The scarcity of liquidity has led to increased price volatility, causing traders to pay higher fees due to slippage.
Slippage refers to the discrepancy between the expected price of a transaction and the final price at which it is executed. For example, a $100,000 sell order on Coinbase saw the slippage for the BTC/USD pair increase by 2.5 times in early March. In contrast, the slippage for Binance‘s BTC/USDT pair remained relatively stable during the same period.
The liquidity crisis has also resulted in heightened price volatility on US exchanges, with a significant increase in price discrepancy between BTC and US dollar pairs compared to non-US exchanges.

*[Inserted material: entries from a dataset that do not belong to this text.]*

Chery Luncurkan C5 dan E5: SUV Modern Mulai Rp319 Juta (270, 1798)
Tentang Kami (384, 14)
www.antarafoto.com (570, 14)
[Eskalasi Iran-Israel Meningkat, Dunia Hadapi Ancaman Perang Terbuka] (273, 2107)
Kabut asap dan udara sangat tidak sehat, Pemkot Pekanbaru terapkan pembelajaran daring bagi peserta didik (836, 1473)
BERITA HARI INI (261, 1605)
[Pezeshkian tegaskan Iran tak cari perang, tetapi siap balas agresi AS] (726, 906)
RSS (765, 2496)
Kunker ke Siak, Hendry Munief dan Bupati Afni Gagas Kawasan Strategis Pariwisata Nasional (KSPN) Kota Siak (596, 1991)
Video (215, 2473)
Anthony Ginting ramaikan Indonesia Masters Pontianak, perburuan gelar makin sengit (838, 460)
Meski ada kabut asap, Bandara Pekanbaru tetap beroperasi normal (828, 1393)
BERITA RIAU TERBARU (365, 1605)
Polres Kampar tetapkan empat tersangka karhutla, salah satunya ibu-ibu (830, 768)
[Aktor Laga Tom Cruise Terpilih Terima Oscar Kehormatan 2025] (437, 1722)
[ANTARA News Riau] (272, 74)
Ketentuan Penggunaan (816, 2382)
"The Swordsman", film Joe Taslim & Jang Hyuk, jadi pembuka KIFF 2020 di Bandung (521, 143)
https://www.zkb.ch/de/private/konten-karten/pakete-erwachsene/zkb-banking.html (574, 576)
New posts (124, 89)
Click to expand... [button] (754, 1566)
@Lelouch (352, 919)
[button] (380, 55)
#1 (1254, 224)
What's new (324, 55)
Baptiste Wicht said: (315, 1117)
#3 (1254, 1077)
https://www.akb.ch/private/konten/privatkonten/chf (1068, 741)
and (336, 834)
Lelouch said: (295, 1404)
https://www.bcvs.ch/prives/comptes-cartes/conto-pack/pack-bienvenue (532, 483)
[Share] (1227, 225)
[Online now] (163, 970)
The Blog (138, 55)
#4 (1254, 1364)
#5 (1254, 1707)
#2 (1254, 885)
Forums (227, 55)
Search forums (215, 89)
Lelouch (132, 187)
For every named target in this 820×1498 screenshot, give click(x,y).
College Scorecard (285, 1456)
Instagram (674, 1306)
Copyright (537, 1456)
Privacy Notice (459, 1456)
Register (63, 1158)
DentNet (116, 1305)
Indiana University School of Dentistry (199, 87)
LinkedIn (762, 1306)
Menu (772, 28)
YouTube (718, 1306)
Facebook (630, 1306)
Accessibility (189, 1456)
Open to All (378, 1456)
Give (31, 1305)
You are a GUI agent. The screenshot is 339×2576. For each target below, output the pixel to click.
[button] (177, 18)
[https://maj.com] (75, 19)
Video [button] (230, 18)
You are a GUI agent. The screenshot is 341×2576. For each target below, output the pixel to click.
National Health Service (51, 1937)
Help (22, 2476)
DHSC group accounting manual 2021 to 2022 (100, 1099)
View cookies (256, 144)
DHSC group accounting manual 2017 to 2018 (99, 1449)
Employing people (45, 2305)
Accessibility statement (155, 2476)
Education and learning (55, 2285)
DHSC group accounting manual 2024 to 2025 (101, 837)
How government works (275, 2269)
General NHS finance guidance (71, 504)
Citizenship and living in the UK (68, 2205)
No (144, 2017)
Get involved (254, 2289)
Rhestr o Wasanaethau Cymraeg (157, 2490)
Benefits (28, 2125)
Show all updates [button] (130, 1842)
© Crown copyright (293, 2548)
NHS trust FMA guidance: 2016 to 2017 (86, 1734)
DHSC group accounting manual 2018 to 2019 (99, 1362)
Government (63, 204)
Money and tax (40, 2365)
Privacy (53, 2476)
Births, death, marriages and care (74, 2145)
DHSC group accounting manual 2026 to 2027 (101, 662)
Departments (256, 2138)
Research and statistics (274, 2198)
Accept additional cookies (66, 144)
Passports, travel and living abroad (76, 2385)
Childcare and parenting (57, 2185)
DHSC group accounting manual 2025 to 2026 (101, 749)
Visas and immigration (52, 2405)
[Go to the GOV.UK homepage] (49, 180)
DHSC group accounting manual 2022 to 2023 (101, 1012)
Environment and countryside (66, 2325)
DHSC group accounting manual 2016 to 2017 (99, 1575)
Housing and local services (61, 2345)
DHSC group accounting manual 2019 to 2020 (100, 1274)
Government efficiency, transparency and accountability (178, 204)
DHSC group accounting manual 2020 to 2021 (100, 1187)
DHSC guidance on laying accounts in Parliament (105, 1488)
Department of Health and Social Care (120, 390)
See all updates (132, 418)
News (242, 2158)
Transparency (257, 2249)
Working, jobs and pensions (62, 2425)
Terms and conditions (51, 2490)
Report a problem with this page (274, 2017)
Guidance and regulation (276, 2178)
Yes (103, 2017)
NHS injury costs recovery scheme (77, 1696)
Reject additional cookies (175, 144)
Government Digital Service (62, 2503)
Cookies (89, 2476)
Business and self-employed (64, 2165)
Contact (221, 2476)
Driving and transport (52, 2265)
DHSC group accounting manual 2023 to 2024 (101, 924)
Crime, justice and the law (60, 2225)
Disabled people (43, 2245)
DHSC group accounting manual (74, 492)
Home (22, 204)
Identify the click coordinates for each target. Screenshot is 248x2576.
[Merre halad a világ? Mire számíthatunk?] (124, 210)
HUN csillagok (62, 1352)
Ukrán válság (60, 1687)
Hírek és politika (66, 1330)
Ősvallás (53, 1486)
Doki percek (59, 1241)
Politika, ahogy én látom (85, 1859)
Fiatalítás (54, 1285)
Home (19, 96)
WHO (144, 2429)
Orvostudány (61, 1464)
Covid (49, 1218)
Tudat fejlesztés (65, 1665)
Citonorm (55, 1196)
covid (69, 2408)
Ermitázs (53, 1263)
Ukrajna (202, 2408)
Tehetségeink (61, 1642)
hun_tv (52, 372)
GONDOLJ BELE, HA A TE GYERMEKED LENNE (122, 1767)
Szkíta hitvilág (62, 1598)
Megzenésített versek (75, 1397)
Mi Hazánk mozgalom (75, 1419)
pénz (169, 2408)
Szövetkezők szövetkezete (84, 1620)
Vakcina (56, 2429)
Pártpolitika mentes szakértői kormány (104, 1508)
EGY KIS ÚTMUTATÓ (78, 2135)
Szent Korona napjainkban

For instance, the price of BTC on Binance.US has exhibited greater volatility than the average price across ten other exchanges.
Conor Ryder, Research Head at on-chain data analytics firm Kaiko, has shed light on the severe consequences of the liquidity crisis on both traders and the overall market. He pointed out that stablecoins are increasingly replacing US dollar pairs, which, although mitigating the impact of the US banking crisis to some extent, has negatively affected liquidity within the United States. This, in turn, indirectly harms domestic investors.
As the crypto market grapples with this liquidity crisis, it highlights the need for solutions that address challenges in both the traditional financial market and the crypto ecosystem.